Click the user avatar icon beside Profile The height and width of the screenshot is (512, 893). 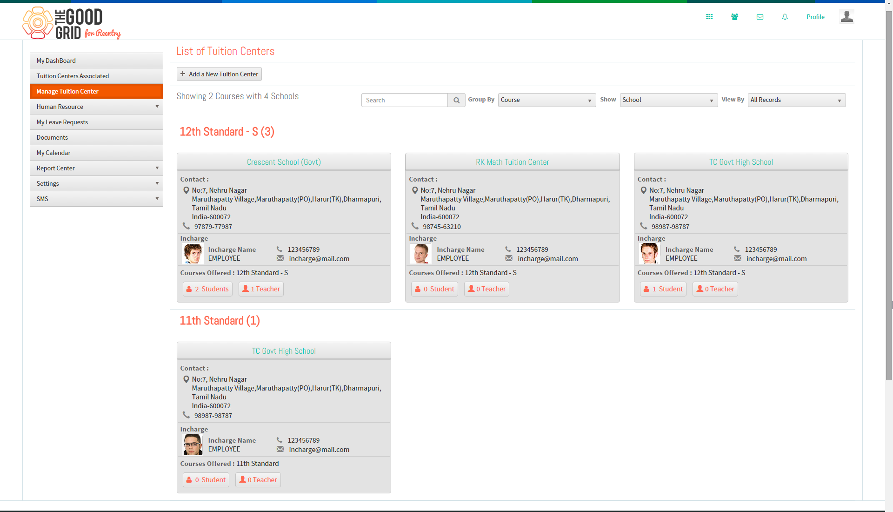point(846,16)
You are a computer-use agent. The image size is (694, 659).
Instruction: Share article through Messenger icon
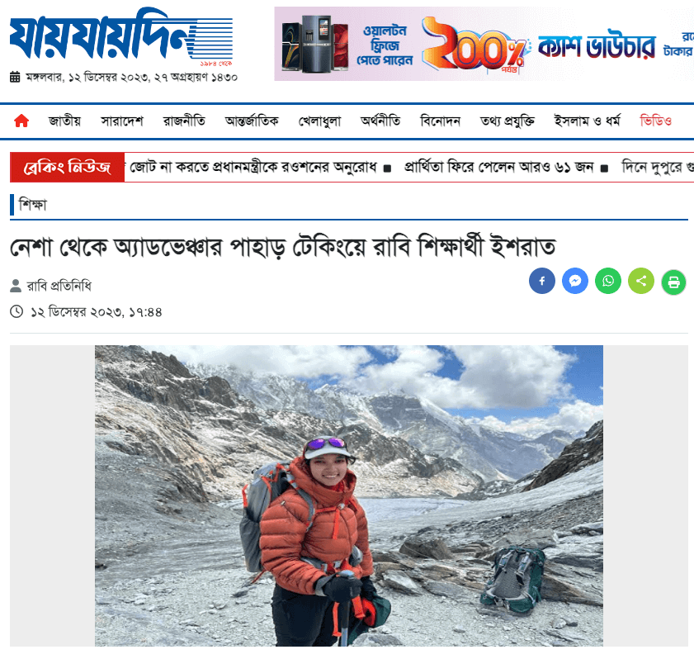coord(575,281)
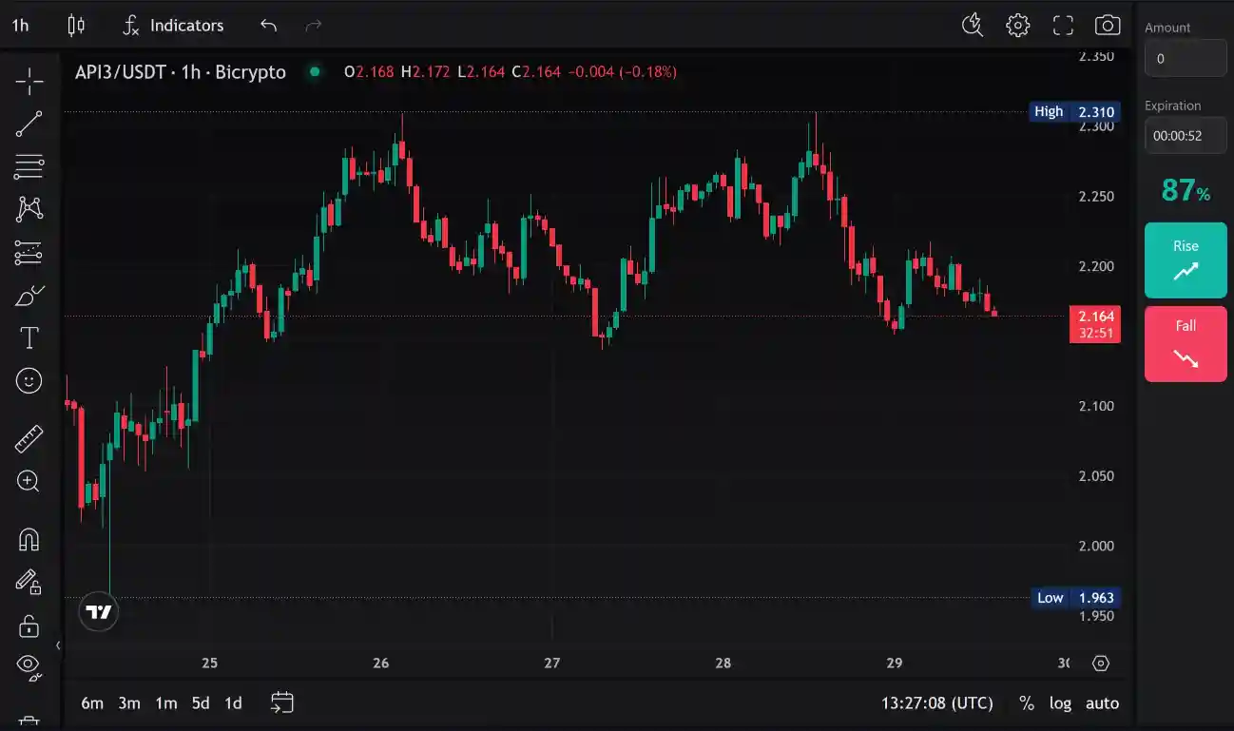The height and width of the screenshot is (731, 1234).
Task: Switch chart range to 5d
Action: click(x=201, y=703)
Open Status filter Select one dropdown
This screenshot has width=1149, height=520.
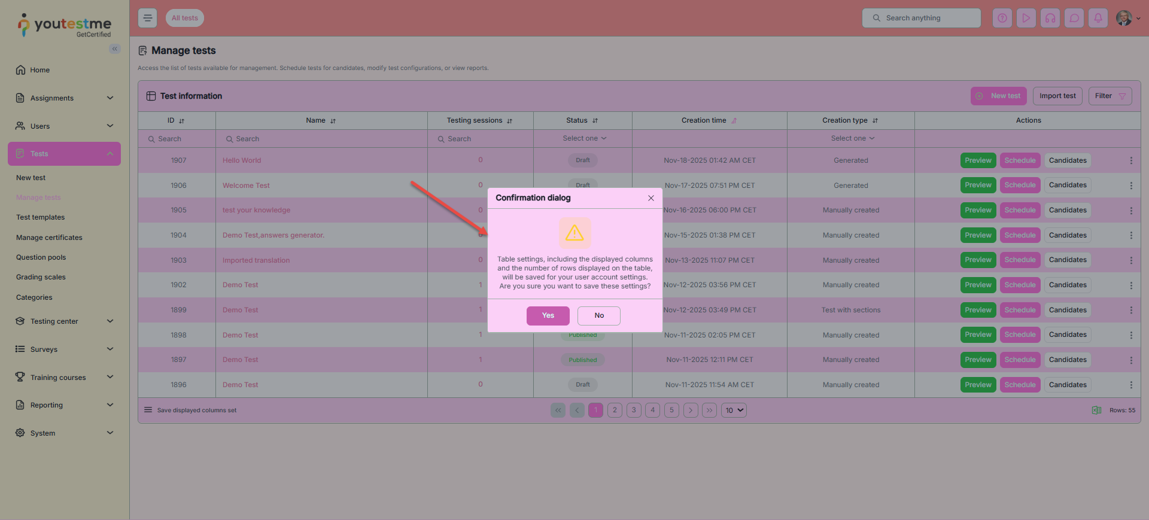[x=583, y=138]
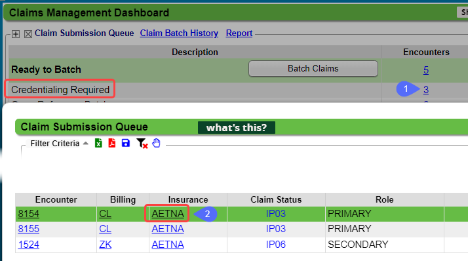Click AETNA insurance link for encounter 8154
This screenshot has width=468, height=261.
(x=168, y=214)
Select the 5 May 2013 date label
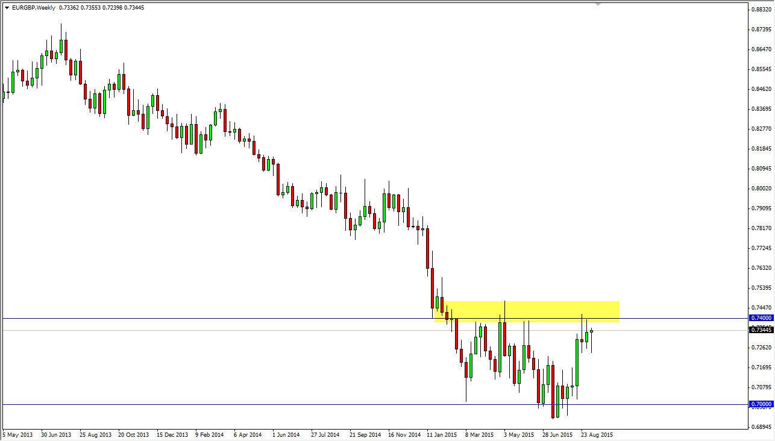 coord(17,434)
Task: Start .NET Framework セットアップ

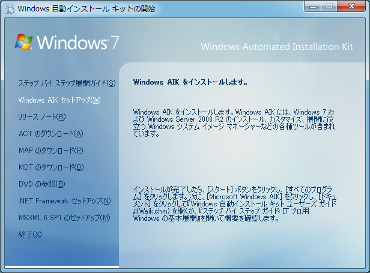Action: pyautogui.click(x=64, y=200)
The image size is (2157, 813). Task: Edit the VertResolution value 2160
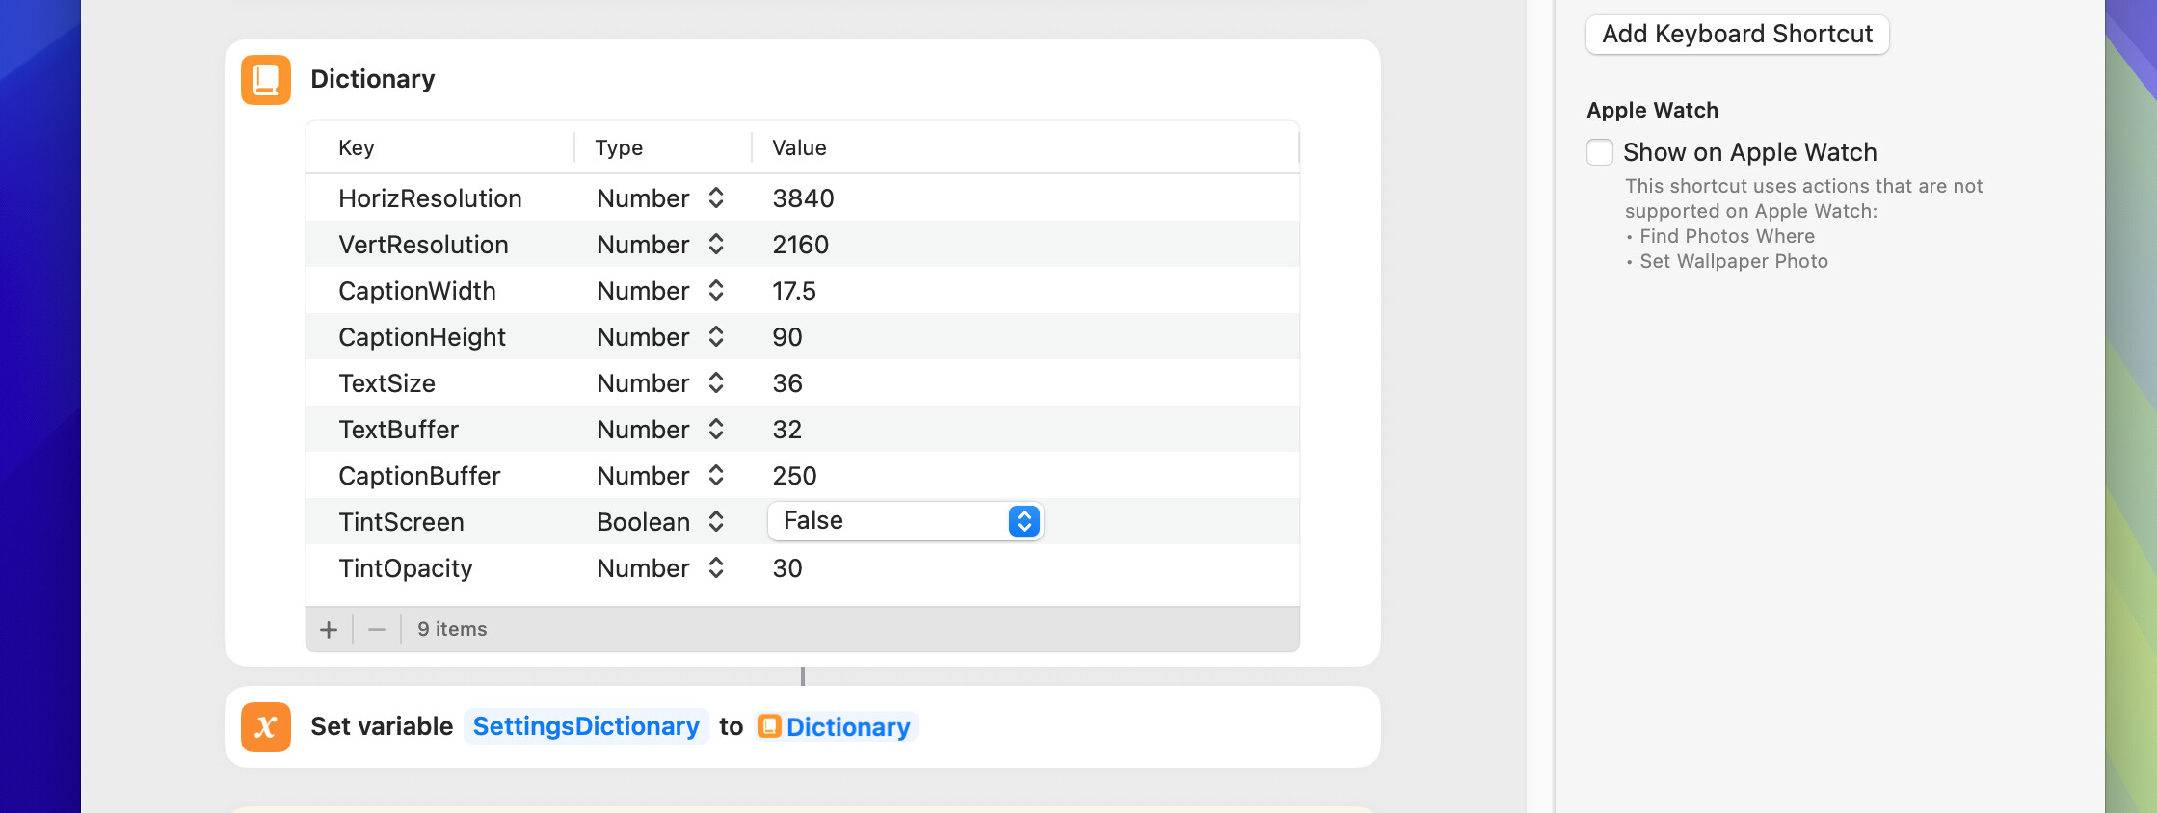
---------------
▸ **EXERCISE OBJECTIVE**: Once the line containing "Instruction: Share article" is found, write out exactly that line and each line after it through the end of the entries, omitting pictures.

▸ **WRITTEN RESPONSE**:
Instruction: Share article through Messenger icon
coord(575,281)
The height and width of the screenshot is (731, 1234).
Task: Switch chart range to 5d
Action: click(x=201, y=703)
Open Status filter Select one dropdown
This screenshot has width=1149, height=520.
[x=583, y=138]
Click AETNA insurance link for encounter 8154
This screenshot has width=468, height=261.
(x=168, y=214)
Select the 5 May 2013 date label
 coord(17,434)
Task: Start .NET Framework セットアップ

Action: pyautogui.click(x=64, y=200)
The image size is (2157, 813). Task: Edit the VertResolution value 2160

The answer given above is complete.